While most Asian stocks closed the day in the red, Europe is trading in the positive currently. The rupee was placed at Rs 53.3 to the dollar at the time of writing.
It is now clear that the rate cut put in place by the Reserve Bank of India (RBI) is not going to do much to lift investor sentiments. Perhaps they've already got wind of the fact that as long as inflation remains high, any more rate cuts are unlikely to happen. Besides, the risk in the developed world also seems to be growing what with yields in Euro nations like Spain and Italy again heading northwards. The US is not in the best of shapes either and all of this point towards a weak market environment in the near future.
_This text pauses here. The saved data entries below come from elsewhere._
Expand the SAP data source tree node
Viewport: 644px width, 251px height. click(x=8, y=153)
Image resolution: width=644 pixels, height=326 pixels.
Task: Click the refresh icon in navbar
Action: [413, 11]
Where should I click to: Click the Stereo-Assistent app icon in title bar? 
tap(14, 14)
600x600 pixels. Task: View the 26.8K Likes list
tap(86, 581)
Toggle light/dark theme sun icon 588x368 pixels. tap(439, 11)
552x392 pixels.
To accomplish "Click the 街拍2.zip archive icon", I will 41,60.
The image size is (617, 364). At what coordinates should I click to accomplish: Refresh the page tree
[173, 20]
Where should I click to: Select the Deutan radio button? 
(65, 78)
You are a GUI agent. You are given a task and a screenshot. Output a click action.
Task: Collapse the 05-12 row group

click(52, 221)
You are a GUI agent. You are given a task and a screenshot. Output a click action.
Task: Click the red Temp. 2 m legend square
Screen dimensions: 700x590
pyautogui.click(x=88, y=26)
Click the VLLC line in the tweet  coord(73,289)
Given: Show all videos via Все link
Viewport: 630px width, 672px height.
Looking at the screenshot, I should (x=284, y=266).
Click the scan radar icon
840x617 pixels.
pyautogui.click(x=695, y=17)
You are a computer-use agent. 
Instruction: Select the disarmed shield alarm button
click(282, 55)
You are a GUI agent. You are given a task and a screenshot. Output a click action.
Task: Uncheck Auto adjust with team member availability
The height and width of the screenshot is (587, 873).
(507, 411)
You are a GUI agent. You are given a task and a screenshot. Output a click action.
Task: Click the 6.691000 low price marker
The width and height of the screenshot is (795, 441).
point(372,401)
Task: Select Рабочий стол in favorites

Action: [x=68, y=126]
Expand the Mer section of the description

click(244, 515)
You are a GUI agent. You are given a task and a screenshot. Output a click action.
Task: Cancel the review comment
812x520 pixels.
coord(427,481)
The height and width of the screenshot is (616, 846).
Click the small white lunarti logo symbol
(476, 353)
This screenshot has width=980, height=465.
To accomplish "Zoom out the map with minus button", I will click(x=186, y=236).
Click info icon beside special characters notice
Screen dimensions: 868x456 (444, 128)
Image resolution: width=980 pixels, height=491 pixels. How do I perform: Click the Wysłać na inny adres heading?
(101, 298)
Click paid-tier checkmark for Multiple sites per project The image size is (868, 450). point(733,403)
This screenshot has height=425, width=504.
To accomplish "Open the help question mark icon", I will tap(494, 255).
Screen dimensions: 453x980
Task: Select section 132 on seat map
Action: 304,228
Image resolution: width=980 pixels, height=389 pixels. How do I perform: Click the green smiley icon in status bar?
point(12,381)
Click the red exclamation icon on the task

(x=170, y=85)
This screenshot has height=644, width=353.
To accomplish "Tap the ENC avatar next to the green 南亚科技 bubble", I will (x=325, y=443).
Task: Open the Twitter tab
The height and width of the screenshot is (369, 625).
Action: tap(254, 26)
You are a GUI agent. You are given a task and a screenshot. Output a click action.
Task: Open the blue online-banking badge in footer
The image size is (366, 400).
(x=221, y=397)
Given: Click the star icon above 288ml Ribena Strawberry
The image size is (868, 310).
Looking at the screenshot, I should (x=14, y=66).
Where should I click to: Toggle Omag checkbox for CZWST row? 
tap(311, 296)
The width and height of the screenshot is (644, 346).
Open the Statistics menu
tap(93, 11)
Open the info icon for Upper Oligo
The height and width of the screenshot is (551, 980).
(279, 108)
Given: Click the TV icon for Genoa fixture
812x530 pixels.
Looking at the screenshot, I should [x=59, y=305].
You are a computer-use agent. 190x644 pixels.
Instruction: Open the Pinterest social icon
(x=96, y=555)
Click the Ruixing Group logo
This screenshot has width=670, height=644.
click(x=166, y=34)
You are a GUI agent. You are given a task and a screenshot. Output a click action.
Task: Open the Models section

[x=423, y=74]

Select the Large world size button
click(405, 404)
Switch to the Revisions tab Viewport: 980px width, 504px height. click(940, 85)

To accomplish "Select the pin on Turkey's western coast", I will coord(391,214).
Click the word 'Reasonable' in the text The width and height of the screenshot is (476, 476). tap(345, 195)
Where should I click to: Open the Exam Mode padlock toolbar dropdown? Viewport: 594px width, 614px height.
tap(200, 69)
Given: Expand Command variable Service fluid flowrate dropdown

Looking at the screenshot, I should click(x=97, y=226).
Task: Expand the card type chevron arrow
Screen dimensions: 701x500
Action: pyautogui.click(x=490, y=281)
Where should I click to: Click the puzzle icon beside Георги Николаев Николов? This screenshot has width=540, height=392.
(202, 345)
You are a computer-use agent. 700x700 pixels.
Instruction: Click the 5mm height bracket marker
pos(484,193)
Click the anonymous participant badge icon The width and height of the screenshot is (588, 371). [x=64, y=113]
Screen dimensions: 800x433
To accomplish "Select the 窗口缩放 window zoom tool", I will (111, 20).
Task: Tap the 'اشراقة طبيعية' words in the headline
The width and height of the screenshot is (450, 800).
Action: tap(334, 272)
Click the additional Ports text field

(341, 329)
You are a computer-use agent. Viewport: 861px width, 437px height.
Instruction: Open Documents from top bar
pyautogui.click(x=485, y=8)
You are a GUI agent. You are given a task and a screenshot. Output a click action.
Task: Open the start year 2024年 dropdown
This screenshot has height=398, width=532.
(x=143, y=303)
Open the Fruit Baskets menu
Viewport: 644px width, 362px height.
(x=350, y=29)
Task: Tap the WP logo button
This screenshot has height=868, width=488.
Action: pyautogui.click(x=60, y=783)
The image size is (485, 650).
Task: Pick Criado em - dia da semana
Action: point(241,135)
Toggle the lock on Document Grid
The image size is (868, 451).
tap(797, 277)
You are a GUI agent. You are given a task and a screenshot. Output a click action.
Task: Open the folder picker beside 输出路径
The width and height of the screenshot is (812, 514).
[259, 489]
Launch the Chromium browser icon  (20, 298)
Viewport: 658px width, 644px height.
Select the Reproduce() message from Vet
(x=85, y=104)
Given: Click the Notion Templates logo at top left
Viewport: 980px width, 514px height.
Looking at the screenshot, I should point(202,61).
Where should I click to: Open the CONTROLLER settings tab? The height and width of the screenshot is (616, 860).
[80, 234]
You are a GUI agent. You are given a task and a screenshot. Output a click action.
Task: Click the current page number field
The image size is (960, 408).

However, it will not hurt to make good investments from a long term point of view at these market levels.
Bajaj Electricals, India's leading consumer appliance and lightings manufacturer recently announced its 3QFY13 results. The company's bottomline witnessed a huge fall of around 64% on the back of a 10% growth in topline. The performance was affected by the 18% fall in revenues of the company's Engineering & Projects division. What more, the segmental profits came in at negative Rs 400 m, leading to the huge fall in overall profits. With the company providing for cost overruns and taking up a major clean up act, the segment is likely to remain under pressure over the next 2-3 quarters as well. The stock closed lower by around 3% today.
Another stock that closed lower today was the two-wheeler major Hero MotoCorp. The stock was down around 2% presumably on the back of reports doing the rounds that the workers of the company have demanded doubling of monthly salary to near Rs 1 lakh per month and also other benefits like subsidized housing as well as interest free loans. It looks unlikely however that the management would give in to the demands for such a radical change will have serious consequences on the profitability of the business. Some amount of wage increase would definitely be forthcoming though and is likely to add to the growing list of worries that the company is already grappling with.